A organização do setor portuário continua complexa, mas talvez seja este um fado pouco solucionável no setor. As preocupações de segurança nacional, o serviço alfandegário, a vigilância sanitária, dentre outros, tornam o ambiente necessariamente pluriparticipativo. No entanto, com a concentração dos portos na SEP (inclusive lacustres e fluviais) e a definição de atribuições claras e relevantes à Antaq, a organização começa a ficar mais transparente. Além disso, o Decreto 7.861 criou o Conaportos, órgão de participação dos múltiplos agentes de governança do setor, que poderão desenvolver métodos e soluções mais eficientes para a operação portuária.
Assim, superadas as inseguranças ainda vigentes por conta do necessário processo de conversão da MP em lei ordinária — o que pode até desconfigurar o novo marco regulatório —, o aprimoramento do setor portuário parece certo. Por óbvio, outros tantos aspectos poderiam ser aprimorados, mas este primeiro passo parece firme e para frente.
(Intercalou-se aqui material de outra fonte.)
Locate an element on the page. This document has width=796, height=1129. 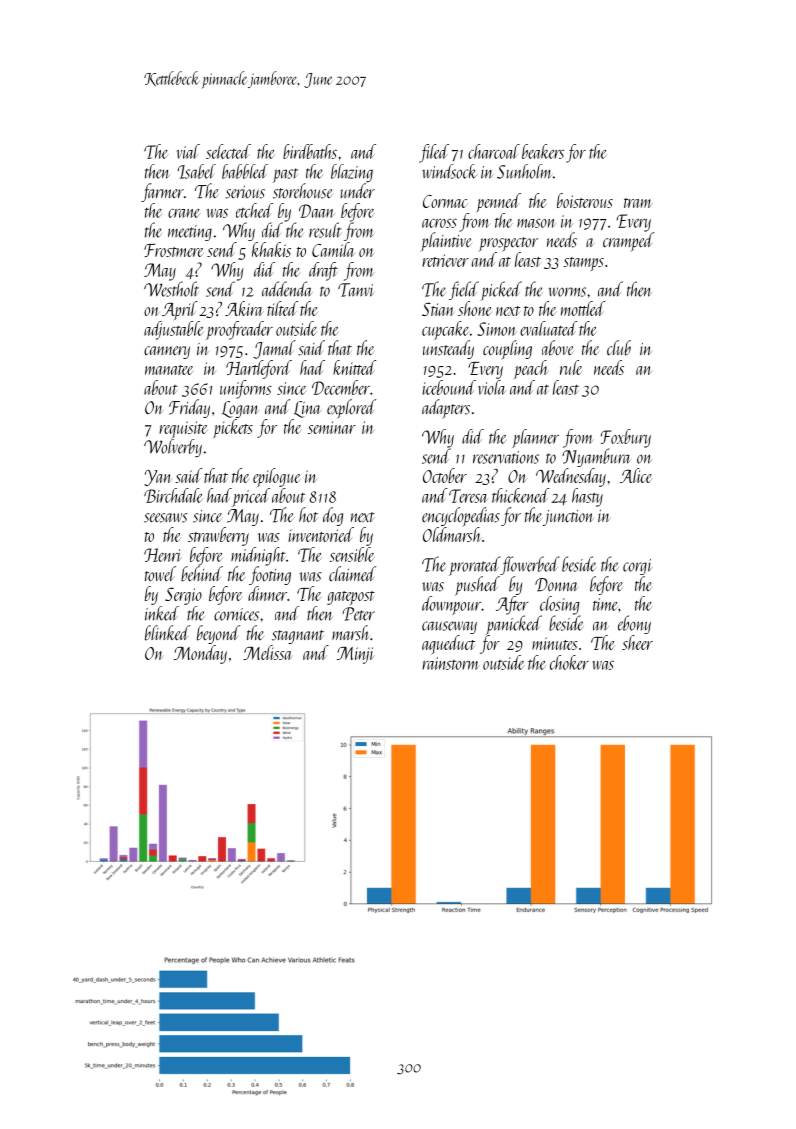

Soma-se a isso os correlatos investimentos em ferrovias, rodovias e aeroportos, que poderão tornar o setor de transporte e logística um setor efetivamente existente, importante e que funcione em benefício nacional. A situação atual é grave e merece muito investimento e boa gestão.

Rosane Menezes Lohbauer é advogada, sócia do escritório Madrona Hong Mazzuco Brandão – Sociedade de Advogados.
Rodrigo Sarmento Barata é advogado, associado do escritório Madrona Hong Mazzuco Brandão – Sociedade de Advogados.